Bridging the boundaries between row-store and column-store databases is a big deal, and it's something several vendors have been working on. Teradata has always been in the row-store camp along with EMC Greenplum, IBM DB2 and Netezza, Oracle Database, Microsoft SQL Server, and others. Sybase IQ was first a commercially successful column-store database, and products including HP Vertica, Infobright, and ParAccel have delivered variations on the column-store architecture.
Column-store databases have an advantage when you only need to query selected columnar attributes of data, like all the zip codes, product SKU numbers, and transactions dates in the database. That could tell you what sold where within the last month without wading through all the other data that might appear row by row, like the customer name, address, account number, and so on. Less data queried means faster results.
Column-store databases also do a great job at compression because the data in columns is consistent--all zip codes, all dates, all product SKU numbers and so on. That helps column stores achieve upwards 30-to-1 or 40-to-1 compression, depending on the data, while row-store databases, including Teradata's, max out at about 4-to-1 compression.
Teradata says it's 14 release will enable new and existing customers to mix-and-match columnar and row-based physical storage when it best suits an application. When contact center agents at telcos or branch managers at a bank try to answer questions for customers, for example, their queries usually involve only a few attributes of a total customer record. That's just one example of when a column-store approach might yield significantly faster results.
Oracle introduced a Hybrid Columnar Compression feature with Exadata in 2008 that squeezes data to a claimed ratio of 10-to-1. EMC Greenplum introduced a blending of row-store and column-store approaches with its polymorphic data storage approach in 2009. And Aster Data, which was acquired by Teradata in March for $263 million in cash, introduced hybrid row/column-store approach in 2010.
Oracle's hybrid feature does not support selective, columnar querying, so it doesn't speed querying significantly like a true column-store database. Aster does do selective querying, but it does not offer columnar compression, according to independent database analyst Curt Monash. As for EMC Greenplum and Teradata, "each offers different ways to mix column and row storage in the same table with each approach offering advantages," Monash said.

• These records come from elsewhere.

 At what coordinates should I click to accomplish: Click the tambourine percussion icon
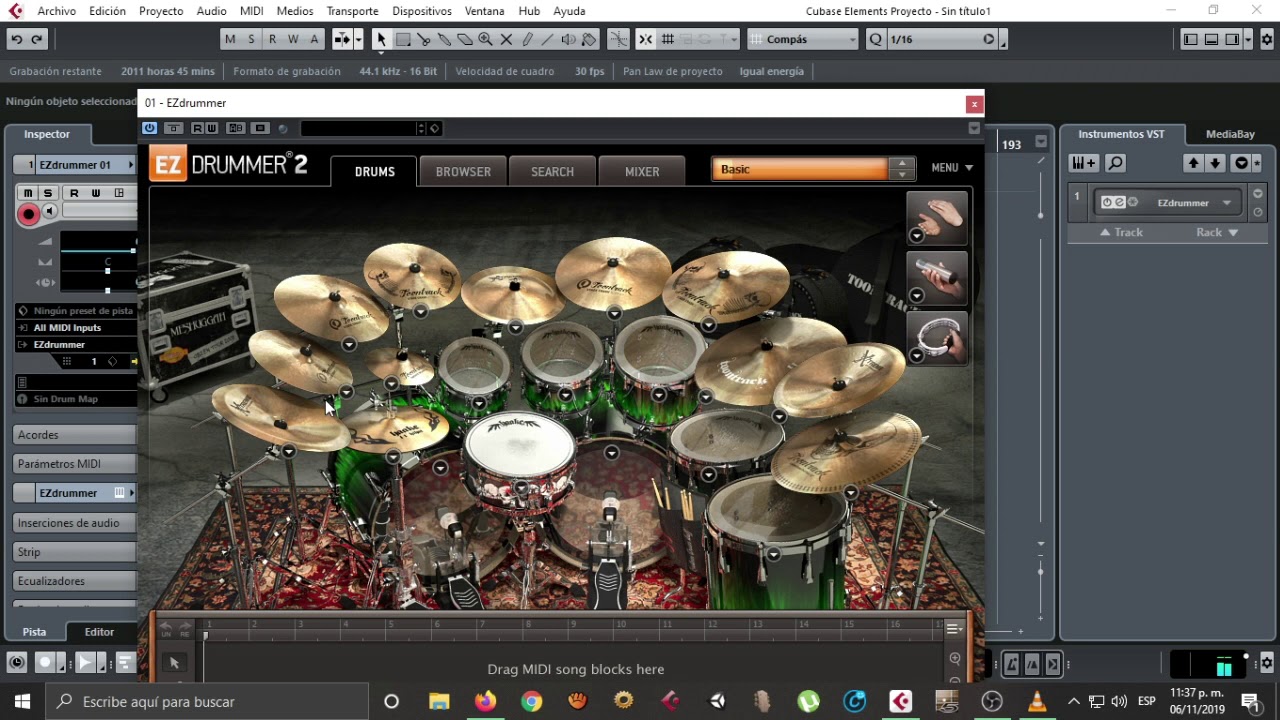(937, 337)
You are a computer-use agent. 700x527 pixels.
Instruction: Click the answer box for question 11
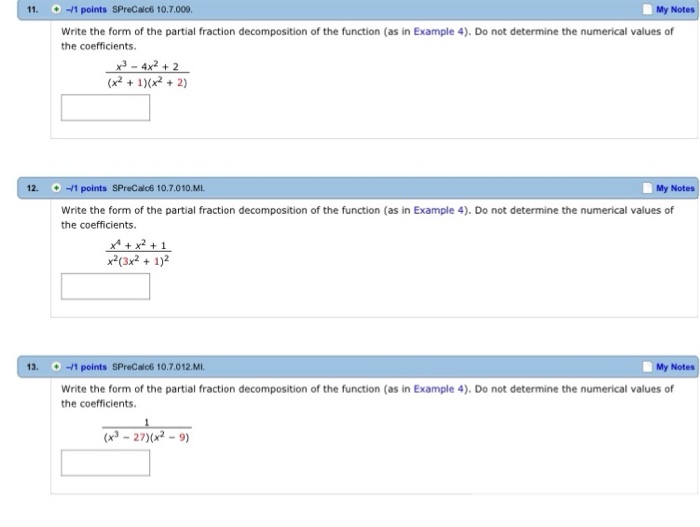(x=105, y=107)
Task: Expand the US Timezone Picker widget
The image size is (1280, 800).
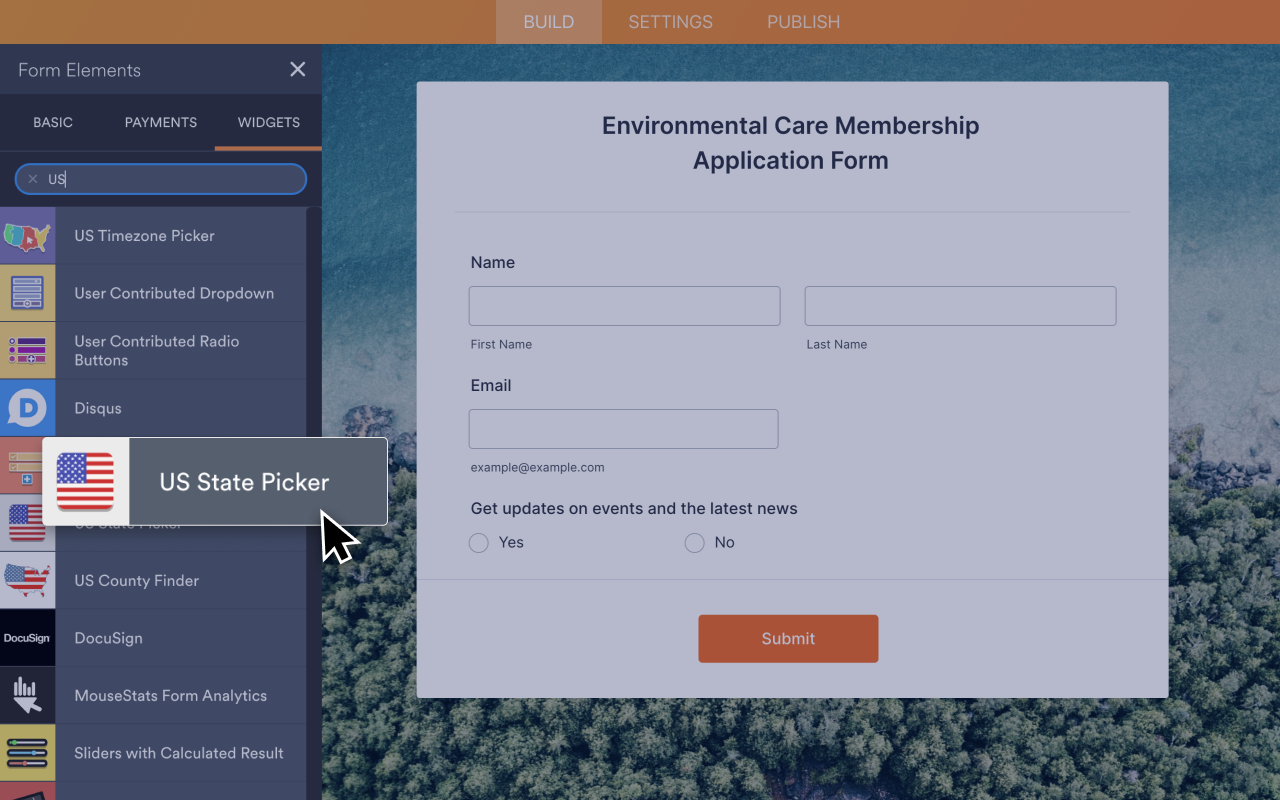Action: (x=143, y=235)
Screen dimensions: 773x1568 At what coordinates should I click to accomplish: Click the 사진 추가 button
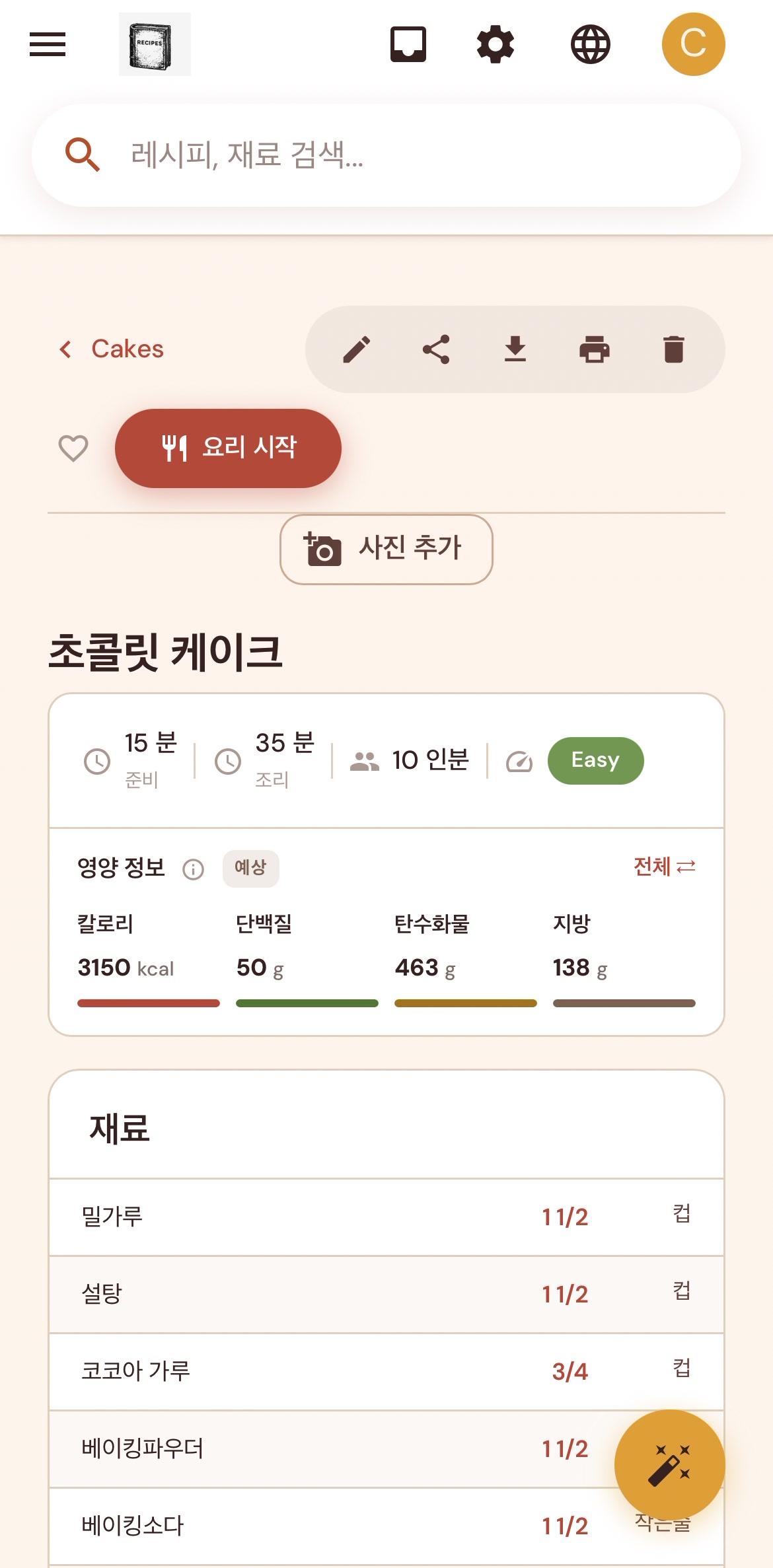click(x=386, y=550)
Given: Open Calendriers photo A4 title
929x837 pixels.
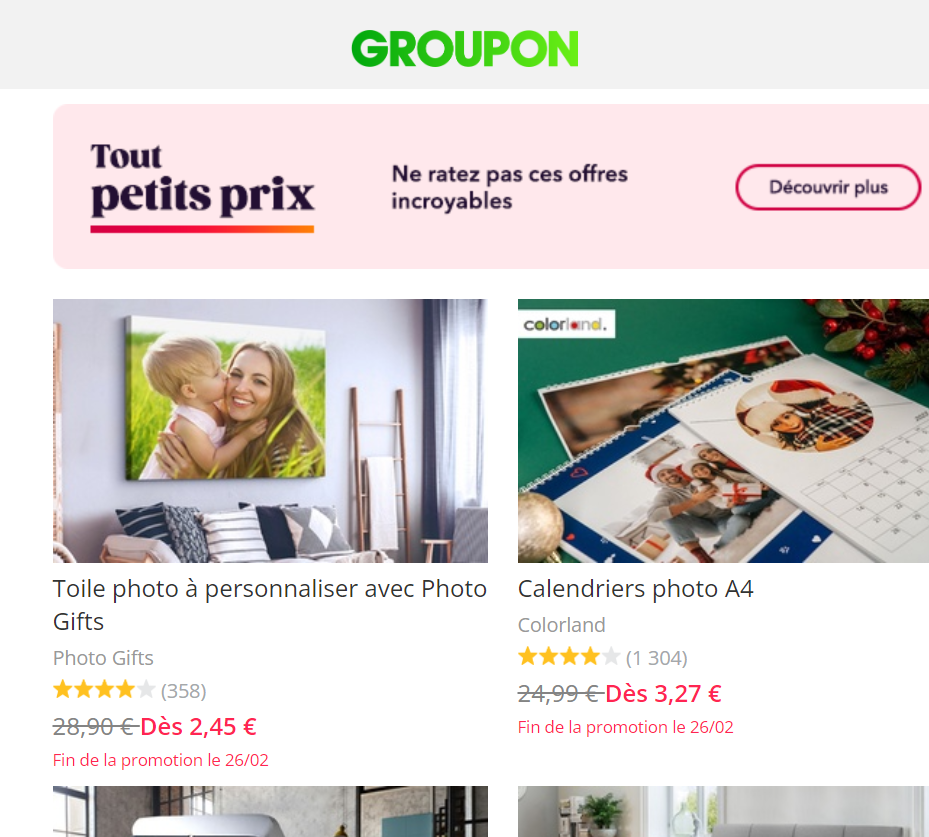Looking at the screenshot, I should [635, 589].
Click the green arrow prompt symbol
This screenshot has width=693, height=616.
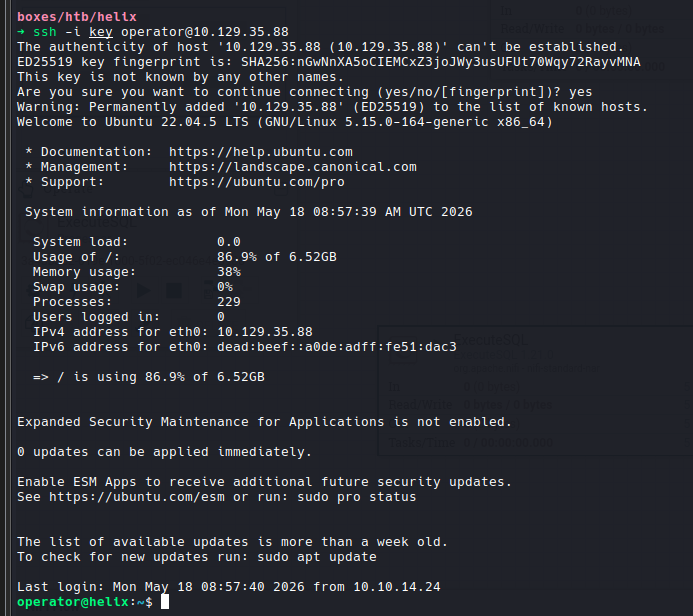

The biggest challenge for Teradata customers may be figuring out when to use a row-based versus column-based approach. "You'd be looking at data-access paths and data demographics to choose between row-store and column-store objects," said Scott Gnau, president of Teradata Labs, in an interview with InformationWeek. "But this is supportive of an enterprise data warehouse approach because it eliminates the temptation to extract certain sets of information and put it on a separate, column-based platform."
A key feature of the new columnar capability is automatic compression that chooses the best compression algorithms for each column of data and that dynamically changes the compression approach as data-access patterns change.
Gnua declined to offer data-compression claims, saying rates would vary depending on the data.
He did, however, predict that Teradata's columnar approach will outperform Oracle's Hybrid Columnar Compression.
Tackling Big Data
Teradata's announcement of the Aster Data 5.0 database and an Aster MapReduce Appliance, both planned for early next year, is a bit of a coming out party for Aster as a unit of the larger company. The database upgrades are incremental and the appliance is no surprise, but Teradata has an opportunity to put the Aster story on a bigger stage.
Teradata bought Aster to take advantage of the smaller company's innovation in blending analysis of structured data, semi-structured data, largely unstructured information, or a mix of all of the above. It does so with its SQL-MapReduce framework, which lets companies perform MapReduce processing on its SQL-based platform.